CFP: Concept & Future of Nature in Contemporary Art (Paris, 31 May-1 Jun 10)

Redefining the Concept & Future of Nature in Contemporary Art

Symposium, 31st of May and 1st of June 2010, université Paris 1 Panthéon-Sorbonne, INHA.

In December, the United Nations will host its 15th Conference on climate change in Copenhagen. In this same city, the Staten Museum for Kunst opens its exhibition entitled Nature Strikes Back, twinned with an international symposium addressing the relationships between art, nature and technology. This follows a precedence set by the Barbican Art Gallery, London, which recently looked back over the last few years of artistic production. The Barbican’s exhibitors were also faced with the notion of an endlessly changing planet, and included Land Artists, active environmentalists, experimental architects and representatives of the new generation. Paris followed with (In)habitable ? L’art des environnements extrêmes, heldat the Maison Européenne de la Photographie. The exhibiting artists tried through various means, and by exploiting new technologies, to explore and re-appropriate with humour, the poetry and utopia inherent within the concept of Nature.

The idea of questioning the idea of Nature is far from original, nevertheless when confronted with increasing ecological problems and the emergence of new science; the concept is constantly renewed and forced to take on new forms. Paradoxes appear when damaging new technologies, such as the perpetration of mass industrialisation, simultaneously hold the answer to healing their own assaults on our ecology. Public opinion becomes lost in these paradoxes and finds no answer, whether we have faith in science, or are supporters of sustainable de-growth.

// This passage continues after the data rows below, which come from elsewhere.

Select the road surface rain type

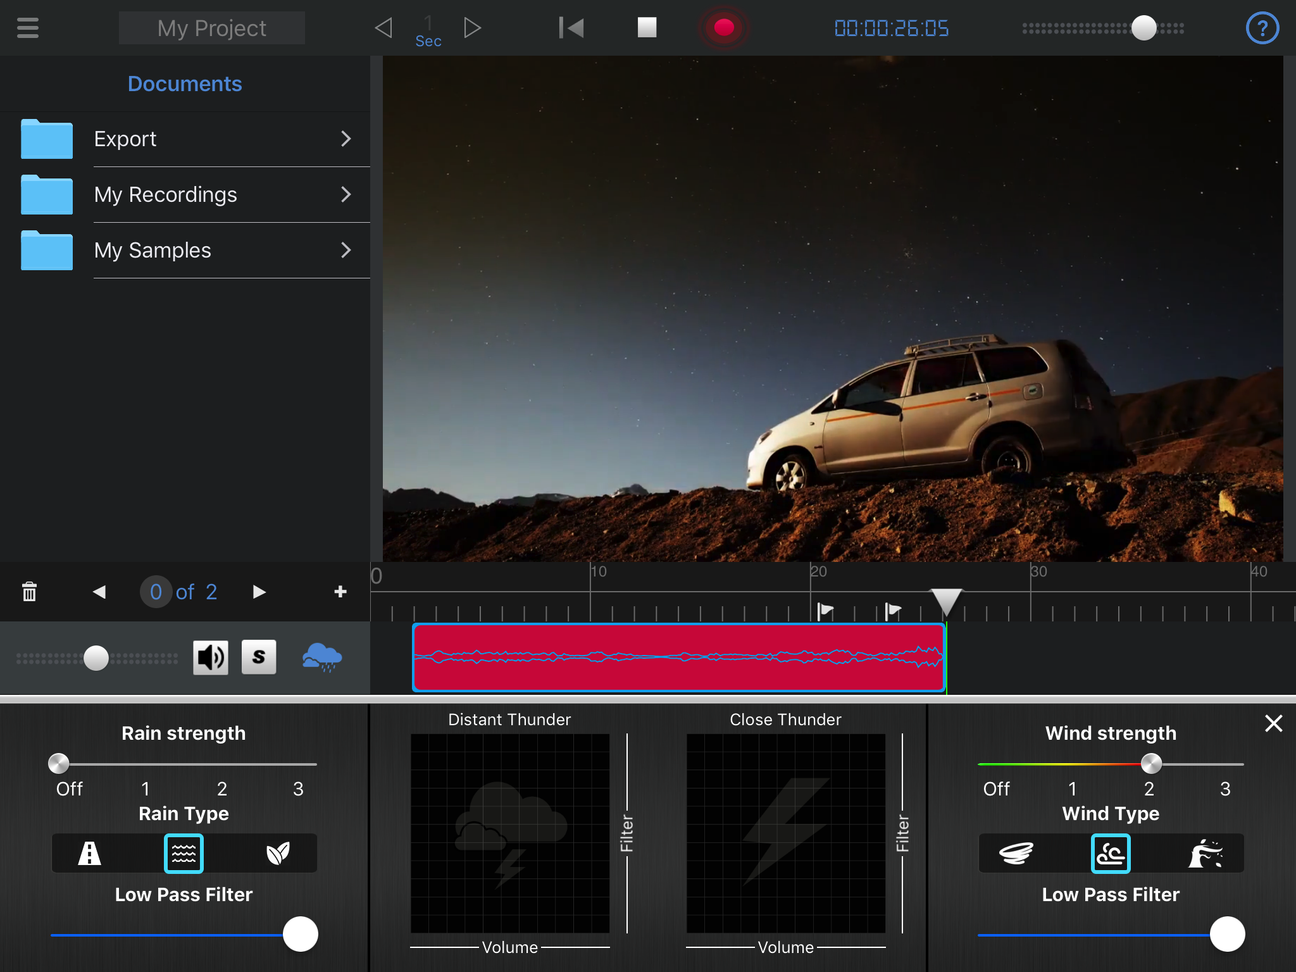click(x=89, y=854)
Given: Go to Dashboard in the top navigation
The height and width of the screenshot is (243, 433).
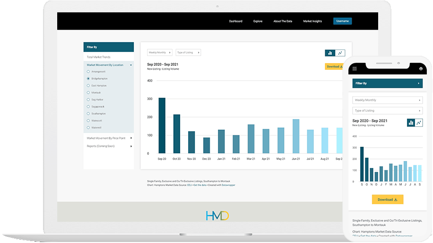Looking at the screenshot, I should 235,21.
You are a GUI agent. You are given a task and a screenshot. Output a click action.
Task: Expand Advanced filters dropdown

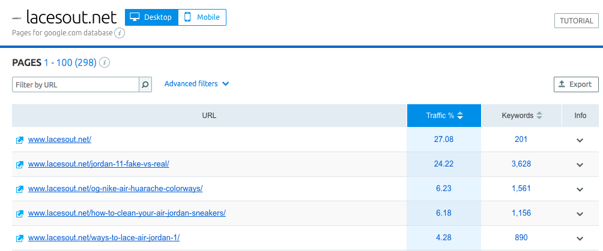pos(197,84)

Up until the 1980s, artists were united under their wish for a return to original Nature, whereas our contemporaries are no longer gathered under a common banner.

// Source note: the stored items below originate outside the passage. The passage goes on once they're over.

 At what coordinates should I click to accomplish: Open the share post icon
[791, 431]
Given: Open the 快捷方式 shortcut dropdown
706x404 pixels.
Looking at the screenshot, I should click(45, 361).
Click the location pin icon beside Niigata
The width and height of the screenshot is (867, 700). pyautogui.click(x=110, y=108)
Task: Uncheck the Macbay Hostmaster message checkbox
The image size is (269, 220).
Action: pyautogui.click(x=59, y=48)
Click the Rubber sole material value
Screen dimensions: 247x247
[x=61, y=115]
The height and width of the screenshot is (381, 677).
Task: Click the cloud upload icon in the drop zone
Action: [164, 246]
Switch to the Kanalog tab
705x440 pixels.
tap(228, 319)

Nature is then not uniquely used for promoting ecology, but as a material to reflect the wide ranging scope of society’s problems. This has lead Kin Levin, in the catalogue Trans’Plant : Living vegetation in contemporary art (Hatje Catz Publishers, 2000), to conclude: ‘Artists using plants today have little in common except they share the crucial anxieties of our time.’ Anxiety for the deterioration of our environment, fear for new sciences which, by dint of helping humans dominate nature, their nature, have lead to its uncontrollability. The question is how can we define Nature, or rather redefine it, confronted as we are with these new forms of creation, hybridisation and manipulation?

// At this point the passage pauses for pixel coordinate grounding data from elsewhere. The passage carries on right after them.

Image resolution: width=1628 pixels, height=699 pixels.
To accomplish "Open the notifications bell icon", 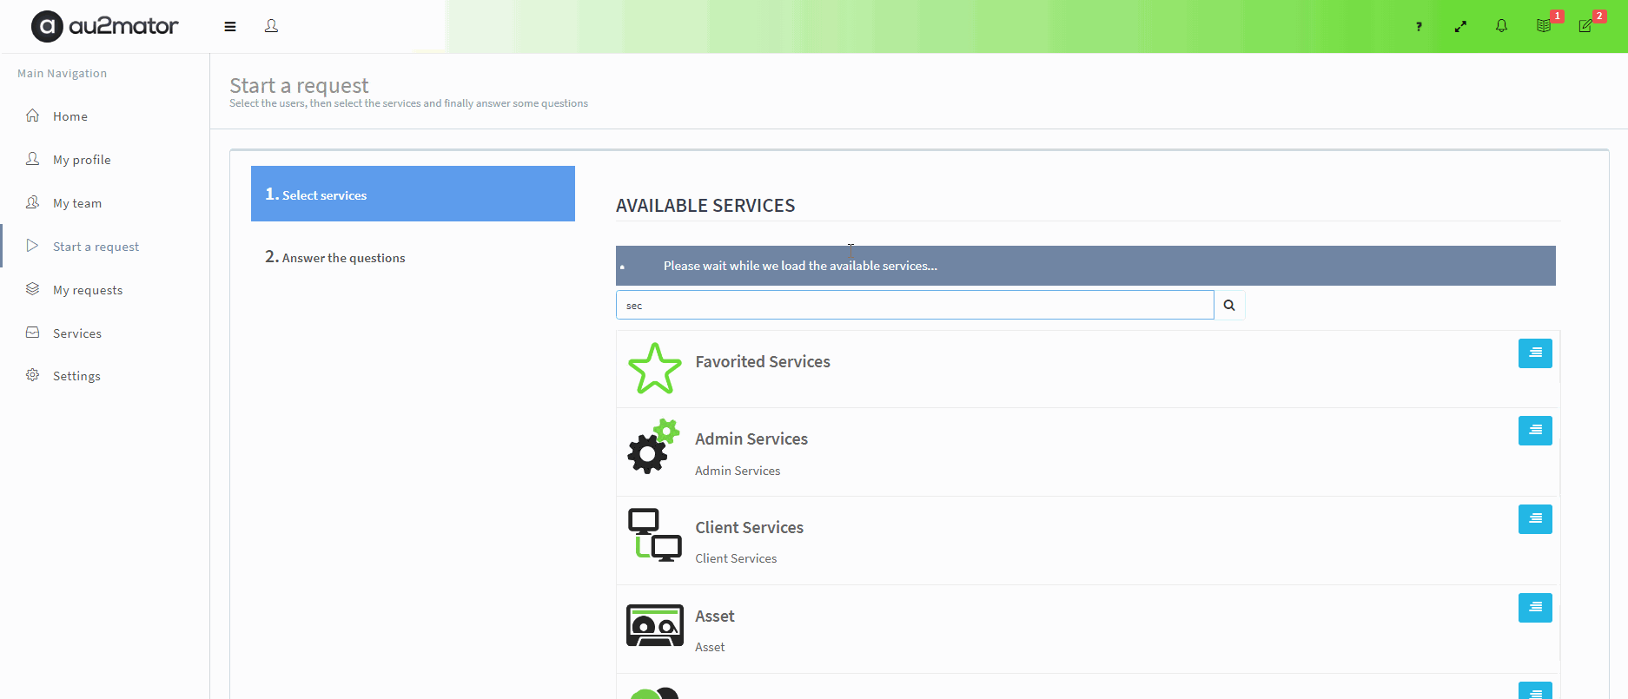I will coord(1501,26).
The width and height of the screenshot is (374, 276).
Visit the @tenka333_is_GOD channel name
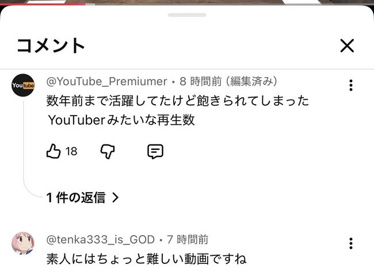[101, 240]
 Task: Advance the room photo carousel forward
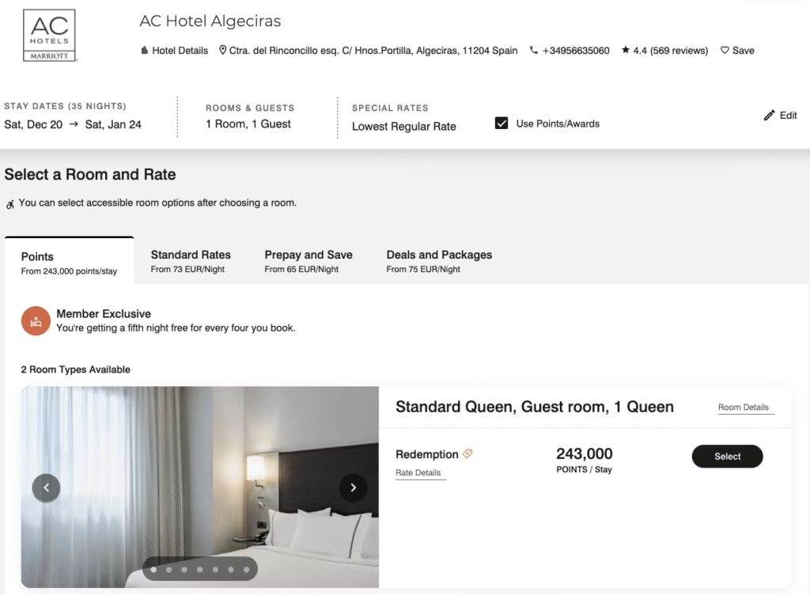pos(353,488)
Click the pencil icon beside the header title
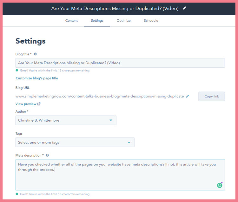This screenshot has width=238, height=202. pos(184,8)
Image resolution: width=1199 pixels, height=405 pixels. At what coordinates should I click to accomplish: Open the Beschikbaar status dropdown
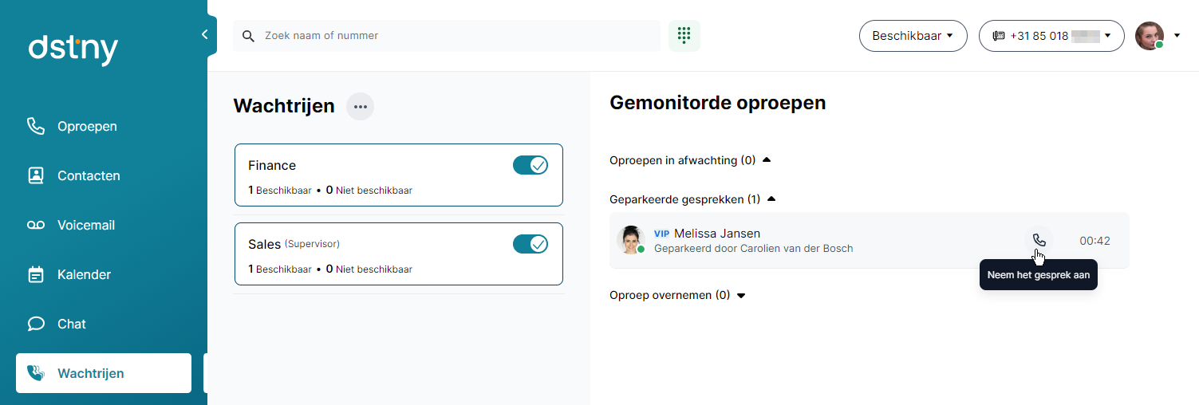coord(913,36)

This symposium will aim to propose a new and/or completed definition of the idea of Nature by focusing all papers on contemporary art. Firstly, it will take issue with an idea of contemporary nature, evoking nations of cultural landscape alongside the metamorphosis of society’s problems.
Secondly, it will question the relationship which binds us with Nature, even whilst genetic manipulations proceed apace, frequently blurring the lines between human beings and the animal kingdom.

Topic may include but are not
limited to:
- cultural landscapes/emerging landscapes
- relationship art/Science Fiction
- decadence and attraction to new technologies
- disenchantment
- ecology

Abstract (300 words) should be submitted to Marion Duquerroy
(marionduquerroy(at)yahoo.fr) before the 28th of February 2010.
Presentations will be expected not to exceed 30 minutes.